■ Given records ■
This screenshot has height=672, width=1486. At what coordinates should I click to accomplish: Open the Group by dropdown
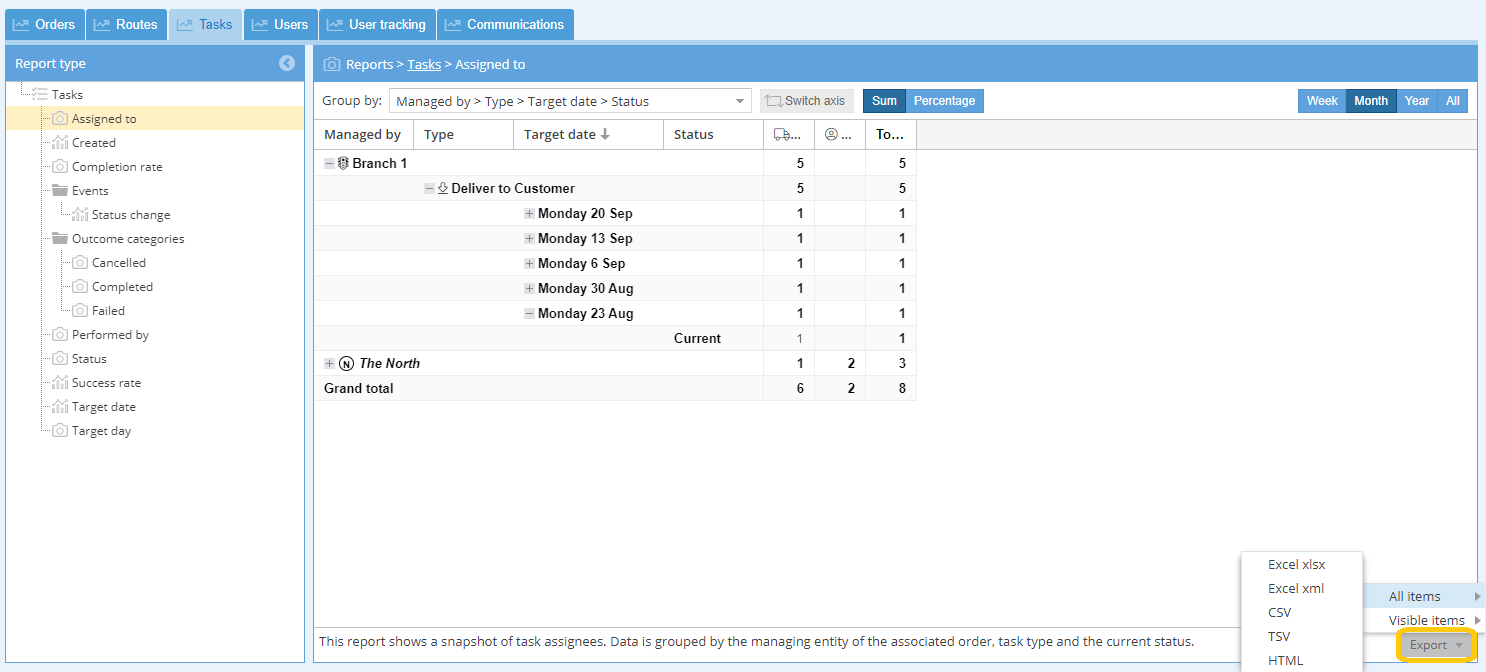[570, 101]
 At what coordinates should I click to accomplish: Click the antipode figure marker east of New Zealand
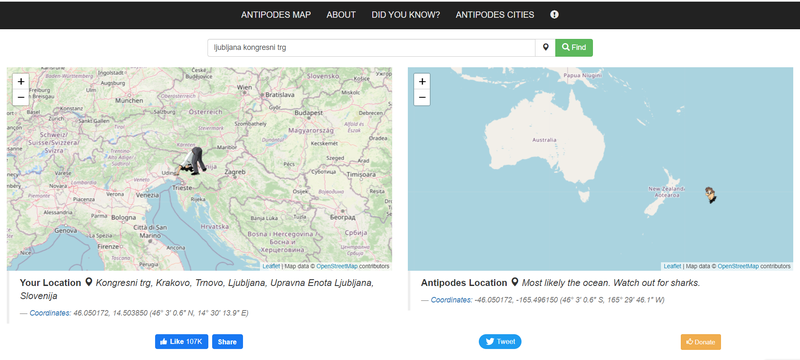point(710,195)
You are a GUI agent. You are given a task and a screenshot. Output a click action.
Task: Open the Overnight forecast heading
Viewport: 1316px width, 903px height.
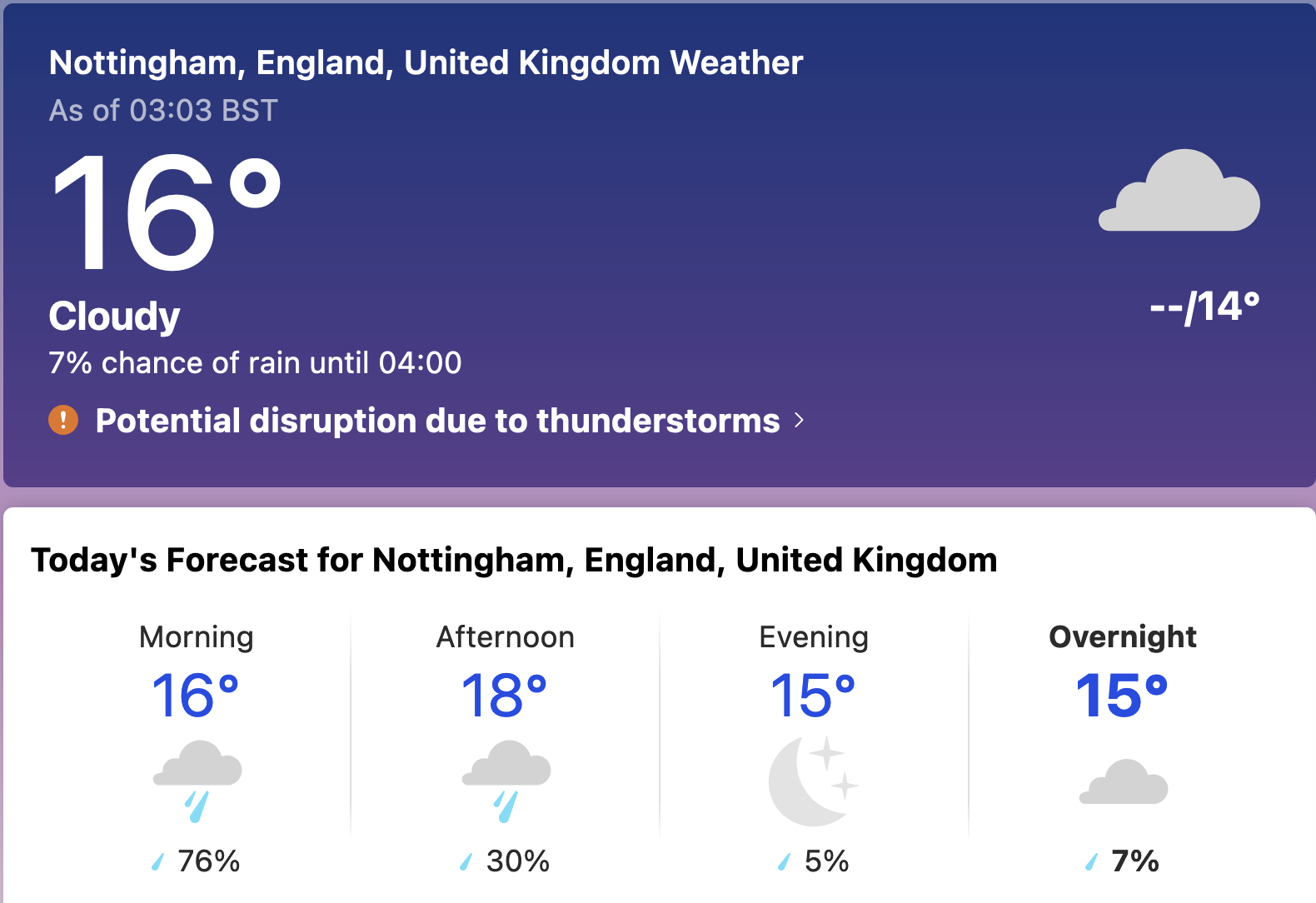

■ Work to complete ■
Convert every line of the rows above into a Markdown table with the columns No. and Text, numbering the lines and skipping any blank ones. Leave the pictures out.

■ Answer to the exercise ■
| No. | Text |
|---|---|
| 1 | This screenshot has height=672, width=1486. At what coordinates should I click to accomplish: Open the Group by dropdown |
| 2 | [570, 101] |
| 3 |  At what coordinates should I click to accomplish: Click the antipode figure marker east of New Zealand |
| 4 | point(710,195) |
| 5 | You are a GUI agent. You are given a task and a screenshot. Output a click action. |
| 6 | Task: Open the Overnight forecast heading |
| 7 | Viewport: 1316px width, 903px height. |